Islamic Finance Basics


By: Priyanka Boghani
27-Apr-2010

According to a report released in 2007 by the Financial Services Authority (FSA), the UK's population is approximately 3% Muslim. Given the UK's position as a leading financial hub in the world, it is no surprise that the Bank of England and the Financial Services Authority (FSA) have been closely involved in the development of Islamic Finance.

The Basics of Islamic Finance

Islamic finance operates on the basic principle that all transactions are carried out without interest or 'riba'. Islamic banks include religious scholars on their boards to ensure that their operations comply with the Islamic law, Shari'ah. Modern Islamic banking has developed mechanisms to allow interest income to be replaced with cash flows from productive sources. The Islamic economic model adheres to a risk and profit-sharing philosophy and, in this respect, rewards performance in a similar way to equity-based transactions.

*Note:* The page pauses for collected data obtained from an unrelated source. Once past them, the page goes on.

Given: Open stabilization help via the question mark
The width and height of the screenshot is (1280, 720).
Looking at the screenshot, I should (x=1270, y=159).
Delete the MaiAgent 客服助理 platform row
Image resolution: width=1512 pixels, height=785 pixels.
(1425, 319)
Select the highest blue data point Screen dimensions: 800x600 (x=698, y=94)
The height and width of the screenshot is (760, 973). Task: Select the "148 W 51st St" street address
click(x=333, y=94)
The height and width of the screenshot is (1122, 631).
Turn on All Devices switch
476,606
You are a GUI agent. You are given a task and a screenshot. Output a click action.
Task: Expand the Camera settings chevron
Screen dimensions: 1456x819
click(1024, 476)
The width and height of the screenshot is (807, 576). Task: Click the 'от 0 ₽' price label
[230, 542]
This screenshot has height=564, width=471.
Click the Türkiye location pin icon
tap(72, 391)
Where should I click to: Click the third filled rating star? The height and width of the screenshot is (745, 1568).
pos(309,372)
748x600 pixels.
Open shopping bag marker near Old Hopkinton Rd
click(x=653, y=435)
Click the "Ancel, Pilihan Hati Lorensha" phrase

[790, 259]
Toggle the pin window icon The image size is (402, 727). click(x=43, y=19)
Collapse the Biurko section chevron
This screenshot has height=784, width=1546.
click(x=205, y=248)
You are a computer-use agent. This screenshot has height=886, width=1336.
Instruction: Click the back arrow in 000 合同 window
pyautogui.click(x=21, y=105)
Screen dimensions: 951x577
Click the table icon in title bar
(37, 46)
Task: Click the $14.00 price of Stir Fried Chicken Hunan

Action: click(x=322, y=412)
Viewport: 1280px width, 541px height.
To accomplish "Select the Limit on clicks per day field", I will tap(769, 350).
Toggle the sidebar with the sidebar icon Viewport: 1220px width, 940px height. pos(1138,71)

Essentially, due to the religious considerations investment possibilities are limited to those that are acceptable within Shari'ah law - in the same way that 'green' investments are limited by environmental concerns.  As Islamic finance is an intrinsic part of the global market, any investor can take put money into this area.  

An overview of Islamic Finance

Investments are structured on exchange or ownership of assets rather than currency. In an Islamic mortgage transaction, a bank does not loan the borrower money, rather it buys the property itself from the seller and resells it to the customer at a profit. Risk, therefore, is always shared between at least two parties like a joint business venture. Money is seen purely as potential capital.

Speculative behaviour of any kind is prohibited under the Shari'ah law, therefore any form of gambling and contractual uncertainty is avoided. Under Islamic Finance principles, conventional bonds are considered as 'riba' and are therefore not allowed. However, 'sukuk' the Islamic equivalent of a bond, has been in the spotlight recently.

In March, UK Islamic banks and governmental bodies pushed for the UK's first sukuk. A new lobby, called the UK Islamic Finance Secretariat (UKIFIS), will consist of a group of Islamic finance experts, the FSA and the UK Trade and Investment authorities, as well as experts from banks, law firms and accountants representing the industry to UK authorities in legislative, fiscal, regulatory and political matters, according to Reuters.

What are Sukuk?

Sukuk are certificates of ownership to an asset pledged by the issuer to raise capital. They are structured to avoid the Islamic prohibition on interest payments.  Whilst a bond is usually an agreement between the lender and the customer where the customer will repay the debt according to certain terms, Sukkuk involves both parties taking partial ownership of the debt.  By paying investors with the cashflow generated by specific assets, investors are not required to take ownership of these assets themselves.

The importance of Islamic Finance in the UK

According to the Islamic Finance Council in the UK, London has a sophisticated Islamic market in Europe, hosting many Islamic banks such as the Islamic Bank of Britain. As Sukuk is growing increasingly popular among Gulf countries, the value of these financial products is expected to rise up to $1 trillion over the next 10 years.  Therefore, the London economy is expecting them to account for a considerable part of its infrastructure, and is actively working to attract further Sukuk listings.